Task to carry out →
What do the lines from the one containing "This screenshot has width=586, height=845." through the end of the listing below say? Restate them word for word and give nothing else.

Extracted data →
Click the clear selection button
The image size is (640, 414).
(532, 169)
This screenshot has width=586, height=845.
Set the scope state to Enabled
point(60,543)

Output below →
This screenshot has width=586, height=845.
Set the scope state to Enabled
point(60,543)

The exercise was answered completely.